この壁面彫刻がこの場所に落ち着くまでに長い道のりがありました。復元保存されるきっかけになったのは、浜銀本店のMM21地区移転により壁面彫刻が失われることを懸念して、1992年に一市民が書いた、「横浜全体の文化と考えて」保存を望んだ新聞投書でした。これを受けて、運動は壁面彫刻保存の会(初代故田辺謙輔会長、現松本陽一会長)を中心として広がり、要望書を市長や横浜高速鉄道に提出するなど、粘り強く継続されました。多くの横浜国大卒業生や浜銀も協力しました。そして、足かけ12年を経てついに駅デザインの一部として活用されたのです。1月22日には、関係者が集い、銘板の除幕式が行われました。

中村順平ってどんな人?

さて、この長い保存運動が実った壁面彫刻の作者中村順平とはどのような人物だったのでしょう。

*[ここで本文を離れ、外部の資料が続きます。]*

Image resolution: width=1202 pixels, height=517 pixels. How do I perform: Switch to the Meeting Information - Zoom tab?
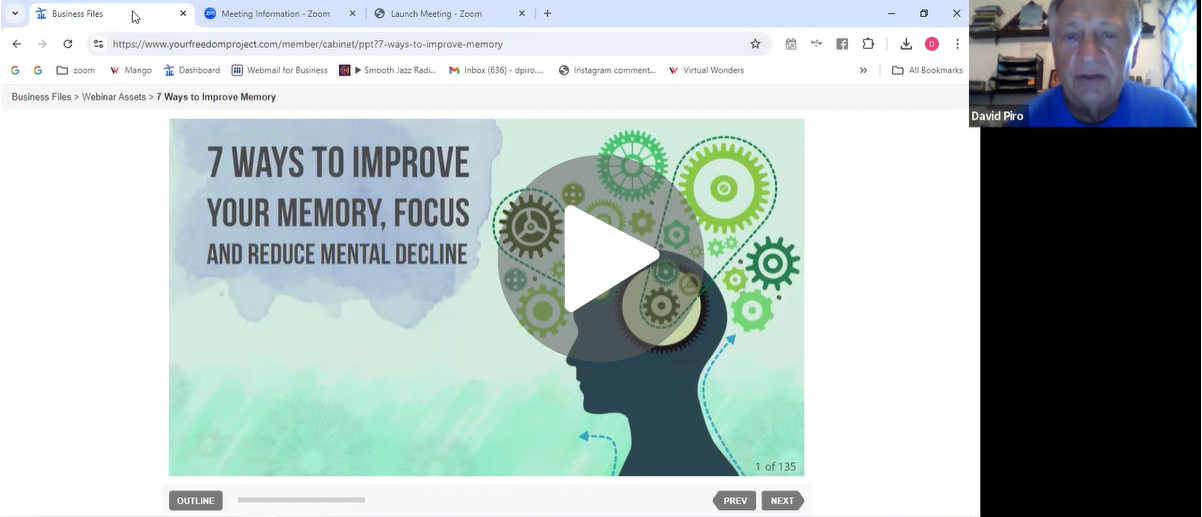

今から84年前の1920年、横浜市南区弘明寺に横浜高等工業学校が創立されました。まもなく1925年に設置された建築学科の最初の主任教授が中村順平でした。大阪に生まれた中村順平は、名古屋高等工業学校を卒業し、東京曾禰中条建築事務所で仕事をした後、パリのエコール・デ・ボザールに学びました。1923年に卒業、フランス政府公認建築士の称号を受けました。そして、帰国後、旧横浜高等工業学校建築学科では、フランスでの修行をもとにした独特の教育を行いました(1946年退官)。また、東京の都市計画や多くの船舶の室内装飾等、建築作品を手がけました。その創作と教育の業績によって、横浜文化賞を授賞し、芸術院会員に推されました。

現代に息づく思想

中村順平の独特な建築教育に関しては多くの伝説があります。そして現在も「檜の会」(近藤経一代表)が定例研究会を開催するなど、その建築思想は受け継がれています。今回の壁面彫刻の保存運動も教え子が中心となりました。関心のある方は、『建築という芸術』(中村順平著、1978年、相模書房)、『情念の幾何学一形象の作家中村順平の生涯-』(網戸武夫著、1980年、建築知識)などの書籍を紐解いてみてはいかがでしょうか。

なお、馬車道駅に保存されなかった、壁面彫刻の一部が、本学建築学棟1階ロビーの壁面に、2月27日に復元保存されました。